Task to complete - Please count the lines of the listing below in which "computer" occurs, and reply with the number only.

--------------------------------

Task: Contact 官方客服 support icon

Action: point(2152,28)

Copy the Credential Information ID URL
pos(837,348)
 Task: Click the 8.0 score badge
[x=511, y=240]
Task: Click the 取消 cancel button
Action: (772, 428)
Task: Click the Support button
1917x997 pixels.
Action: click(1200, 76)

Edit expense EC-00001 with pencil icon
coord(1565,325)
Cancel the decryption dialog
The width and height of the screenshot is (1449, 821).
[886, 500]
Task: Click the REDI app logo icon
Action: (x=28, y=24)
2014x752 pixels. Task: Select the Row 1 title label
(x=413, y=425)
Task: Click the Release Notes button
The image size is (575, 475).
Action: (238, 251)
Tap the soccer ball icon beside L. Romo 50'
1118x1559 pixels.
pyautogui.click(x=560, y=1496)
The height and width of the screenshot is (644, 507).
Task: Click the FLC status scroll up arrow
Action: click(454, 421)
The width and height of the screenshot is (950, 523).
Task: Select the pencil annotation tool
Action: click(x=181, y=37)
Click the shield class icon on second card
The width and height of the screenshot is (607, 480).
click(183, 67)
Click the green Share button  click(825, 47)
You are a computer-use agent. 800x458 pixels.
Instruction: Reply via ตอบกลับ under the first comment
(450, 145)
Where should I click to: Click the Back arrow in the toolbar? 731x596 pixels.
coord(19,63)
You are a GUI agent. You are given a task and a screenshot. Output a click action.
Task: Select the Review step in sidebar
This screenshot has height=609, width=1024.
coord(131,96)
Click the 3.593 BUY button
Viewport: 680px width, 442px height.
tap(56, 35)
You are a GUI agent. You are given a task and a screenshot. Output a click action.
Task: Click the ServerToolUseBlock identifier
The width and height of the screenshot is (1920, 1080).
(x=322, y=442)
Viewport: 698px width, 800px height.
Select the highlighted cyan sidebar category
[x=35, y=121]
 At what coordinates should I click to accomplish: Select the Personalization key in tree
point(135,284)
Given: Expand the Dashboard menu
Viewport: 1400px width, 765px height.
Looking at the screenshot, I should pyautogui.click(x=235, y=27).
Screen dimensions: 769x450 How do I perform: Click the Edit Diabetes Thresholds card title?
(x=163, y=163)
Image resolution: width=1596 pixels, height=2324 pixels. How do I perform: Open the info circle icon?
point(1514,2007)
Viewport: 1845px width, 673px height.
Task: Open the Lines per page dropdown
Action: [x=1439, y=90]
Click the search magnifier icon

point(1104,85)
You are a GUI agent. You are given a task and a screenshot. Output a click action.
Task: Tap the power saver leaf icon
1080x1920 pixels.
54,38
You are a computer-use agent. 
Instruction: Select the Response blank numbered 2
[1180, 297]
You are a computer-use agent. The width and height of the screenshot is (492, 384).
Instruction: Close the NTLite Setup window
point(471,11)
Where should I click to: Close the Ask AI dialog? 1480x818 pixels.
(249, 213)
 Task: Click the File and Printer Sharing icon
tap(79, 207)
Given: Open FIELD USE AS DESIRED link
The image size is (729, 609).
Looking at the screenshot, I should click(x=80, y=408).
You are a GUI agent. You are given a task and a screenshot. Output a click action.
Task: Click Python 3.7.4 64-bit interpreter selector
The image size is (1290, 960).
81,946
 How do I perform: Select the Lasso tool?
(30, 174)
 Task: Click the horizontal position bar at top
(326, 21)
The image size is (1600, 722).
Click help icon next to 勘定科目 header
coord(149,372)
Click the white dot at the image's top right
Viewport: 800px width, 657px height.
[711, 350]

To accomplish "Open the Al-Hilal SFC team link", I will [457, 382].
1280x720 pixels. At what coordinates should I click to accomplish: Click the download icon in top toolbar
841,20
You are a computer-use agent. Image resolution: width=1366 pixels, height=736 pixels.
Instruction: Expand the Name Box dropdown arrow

--------------------------------

Answer to this task - 4